## Exercise prompt
Extract every line of the material below and reproduce each one word for word, without changing anything.

## Dataset entries
****************************************
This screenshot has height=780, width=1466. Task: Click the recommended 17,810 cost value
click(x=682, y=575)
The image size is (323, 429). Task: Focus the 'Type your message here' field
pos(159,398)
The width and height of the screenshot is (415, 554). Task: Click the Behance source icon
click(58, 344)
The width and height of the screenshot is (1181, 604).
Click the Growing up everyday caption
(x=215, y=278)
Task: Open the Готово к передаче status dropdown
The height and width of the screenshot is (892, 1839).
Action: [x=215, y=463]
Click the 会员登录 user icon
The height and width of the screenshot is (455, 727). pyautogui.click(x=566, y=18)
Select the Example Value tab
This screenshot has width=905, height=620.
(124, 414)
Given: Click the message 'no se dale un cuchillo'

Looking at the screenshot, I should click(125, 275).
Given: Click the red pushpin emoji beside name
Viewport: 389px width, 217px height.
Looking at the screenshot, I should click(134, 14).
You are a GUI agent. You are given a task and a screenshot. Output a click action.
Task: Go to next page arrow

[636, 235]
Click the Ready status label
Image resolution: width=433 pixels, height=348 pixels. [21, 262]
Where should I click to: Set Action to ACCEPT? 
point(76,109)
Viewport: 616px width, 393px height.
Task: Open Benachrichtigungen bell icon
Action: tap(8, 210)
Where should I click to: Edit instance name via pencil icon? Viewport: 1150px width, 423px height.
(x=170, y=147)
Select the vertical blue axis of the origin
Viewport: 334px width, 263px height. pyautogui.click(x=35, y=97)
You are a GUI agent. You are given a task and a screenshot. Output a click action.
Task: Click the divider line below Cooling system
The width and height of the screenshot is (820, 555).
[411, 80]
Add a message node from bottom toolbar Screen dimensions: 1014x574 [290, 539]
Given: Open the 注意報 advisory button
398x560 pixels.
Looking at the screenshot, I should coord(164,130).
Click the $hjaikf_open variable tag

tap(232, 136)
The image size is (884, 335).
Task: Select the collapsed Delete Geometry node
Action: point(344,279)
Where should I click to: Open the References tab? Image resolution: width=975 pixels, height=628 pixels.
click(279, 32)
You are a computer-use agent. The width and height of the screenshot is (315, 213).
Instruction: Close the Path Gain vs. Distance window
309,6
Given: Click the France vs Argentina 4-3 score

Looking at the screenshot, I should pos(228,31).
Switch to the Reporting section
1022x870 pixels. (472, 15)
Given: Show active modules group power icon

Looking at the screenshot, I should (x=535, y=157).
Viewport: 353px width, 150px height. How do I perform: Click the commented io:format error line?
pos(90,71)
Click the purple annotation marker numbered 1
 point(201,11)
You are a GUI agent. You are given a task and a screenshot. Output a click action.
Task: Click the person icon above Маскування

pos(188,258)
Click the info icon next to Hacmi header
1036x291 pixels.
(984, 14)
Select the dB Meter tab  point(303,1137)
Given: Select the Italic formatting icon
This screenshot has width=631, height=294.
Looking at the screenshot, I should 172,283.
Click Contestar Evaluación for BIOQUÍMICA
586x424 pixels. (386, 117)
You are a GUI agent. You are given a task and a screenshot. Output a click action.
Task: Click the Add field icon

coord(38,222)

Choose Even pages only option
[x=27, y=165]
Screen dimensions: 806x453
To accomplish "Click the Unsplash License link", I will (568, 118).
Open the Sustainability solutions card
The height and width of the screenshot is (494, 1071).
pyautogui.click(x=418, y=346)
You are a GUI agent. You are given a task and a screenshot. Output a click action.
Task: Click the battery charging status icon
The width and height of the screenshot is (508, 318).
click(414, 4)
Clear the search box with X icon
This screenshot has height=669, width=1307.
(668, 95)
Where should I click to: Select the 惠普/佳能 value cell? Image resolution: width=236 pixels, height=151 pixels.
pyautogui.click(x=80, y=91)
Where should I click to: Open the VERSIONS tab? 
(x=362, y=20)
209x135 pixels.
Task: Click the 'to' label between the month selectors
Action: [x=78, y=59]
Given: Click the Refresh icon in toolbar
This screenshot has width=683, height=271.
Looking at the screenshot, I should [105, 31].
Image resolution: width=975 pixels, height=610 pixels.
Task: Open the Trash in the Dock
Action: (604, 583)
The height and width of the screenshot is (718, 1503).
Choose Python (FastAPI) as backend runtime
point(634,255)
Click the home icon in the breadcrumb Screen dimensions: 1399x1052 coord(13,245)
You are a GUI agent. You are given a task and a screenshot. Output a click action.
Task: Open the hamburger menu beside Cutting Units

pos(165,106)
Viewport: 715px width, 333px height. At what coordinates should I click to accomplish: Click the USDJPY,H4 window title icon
****************************************
## Complete answer
This screenshot has height=780, width=1466. Task: Click the recommended 17,810 cost value
click(x=682, y=575)
The image size is (323, 429). Task: Focus the 'Type your message here' field
pos(159,398)
The width and height of the screenshot is (415, 554). Task: Click the Behance source icon
click(58, 344)
The width and height of the screenshot is (1181, 604).
Click the Growing up everyday caption
(x=215, y=278)
Task: Open the Готово к передаче status dropdown
The height and width of the screenshot is (892, 1839).
Action: [x=215, y=463]
Click the 会员登录 user icon
The height and width of the screenshot is (455, 727). pyautogui.click(x=566, y=18)
Select the Example Value tab
This screenshot has width=905, height=620.
(124, 414)
Given: Click the message 'no se dale un cuchillo'

Looking at the screenshot, I should click(125, 275).
Given: Click the red pushpin emoji beside name
Viewport: 389px width, 217px height.
Looking at the screenshot, I should click(134, 14).
You are a GUI agent. You are given a task and a screenshot. Output a click action.
Task: Go to next page arrow

[636, 235]
Click the Ready status label
Image resolution: width=433 pixels, height=348 pixels. [21, 262]
Where should I click to: Set Action to ACCEPT? 
point(76,109)
Viewport: 616px width, 393px height.
Task: Open Benachrichtigungen bell icon
Action: tap(8, 210)
Where should I click to: Edit instance name via pencil icon? Viewport: 1150px width, 423px height.
(x=170, y=147)
Select the vertical blue axis of the origin
Viewport: 334px width, 263px height. pyautogui.click(x=35, y=97)
You are a GUI agent. You are given a task and a screenshot. Output a click action.
Task: Click the divider line below Cooling system
The width and height of the screenshot is (820, 555).
[411, 80]
Add a message node from bottom toolbar Screen dimensions: 1014x574 [290, 539]
Given: Open the 注意報 advisory button
398x560 pixels.
Looking at the screenshot, I should coord(164,130).
Click the $hjaikf_open variable tag

tap(232, 136)
The image size is (884, 335).
Task: Select the collapsed Delete Geometry node
Action: point(344,279)
Where should I click to: Open the References tab? Image resolution: width=975 pixels, height=628 pixels.
click(279, 32)
You are a computer-use agent. The width and height of the screenshot is (315, 213).
Instruction: Close the Path Gain vs. Distance window
309,6
Given: Click the France vs Argentina 4-3 score

Looking at the screenshot, I should pos(228,31).
Switch to the Reporting section
1022x870 pixels. (472, 15)
Given: Show active modules group power icon

Looking at the screenshot, I should (x=535, y=157).
Viewport: 353px width, 150px height. How do I perform: Click the commented io:format error line?
pos(90,71)
Click the purple annotation marker numbered 1
 point(201,11)
You are a GUI agent. You are given a task and a screenshot. Output a click action.
Task: Click the person icon above Маскування

pos(188,258)
Click the info icon next to Hacmi header
1036x291 pixels.
(984, 14)
Select the dB Meter tab  point(303,1137)
Given: Select the Italic formatting icon
This screenshot has width=631, height=294.
Looking at the screenshot, I should 172,283.
Click Contestar Evaluación for BIOQUÍMICA
586x424 pixels. (386, 117)
You are a GUI agent. You are given a task and a screenshot. Output a click action.
Task: Click the Add field icon

coord(38,222)

Choose Even pages only option
[x=27, y=165]
Screen dimensions: 806x453
To accomplish "Click the Unsplash License link", I will (568, 118).
Open the Sustainability solutions card
The height and width of the screenshot is (494, 1071).
pyautogui.click(x=418, y=346)
You are a GUI agent. You are given a task and a screenshot. Output a click action.
Task: Click the battery charging status icon
The width and height of the screenshot is (508, 318).
click(414, 4)
Clear the search box with X icon
This screenshot has height=669, width=1307.
(668, 95)
Where should I click to: Select the 惠普/佳能 value cell? Image resolution: width=236 pixels, height=151 pixels.
pyautogui.click(x=80, y=91)
Where should I click to: Open the VERSIONS tab? 
(x=362, y=20)
209x135 pixels.
Task: Click the 'to' label between the month selectors
Action: [x=78, y=59]
Given: Click the Refresh icon in toolbar
This screenshot has width=683, height=271.
Looking at the screenshot, I should [105, 31].
Image resolution: width=975 pixels, height=610 pixels.
Task: Open the Trash in the Dock
Action: (604, 583)
The height and width of the screenshot is (718, 1503).
Choose Python (FastAPI) as backend runtime
point(634,255)
Click the home icon in the breadcrumb Screen dimensions: 1399x1052 coord(13,245)
You are a GUI agent. You are given a task and a screenshot. Output a click action.
Task: Open the hamburger menu beside Cutting Units

pos(165,106)
Viewport: 715px width, 333px height. At what coordinates should I click to accomplish: Click the USDJPY,H4 window title icon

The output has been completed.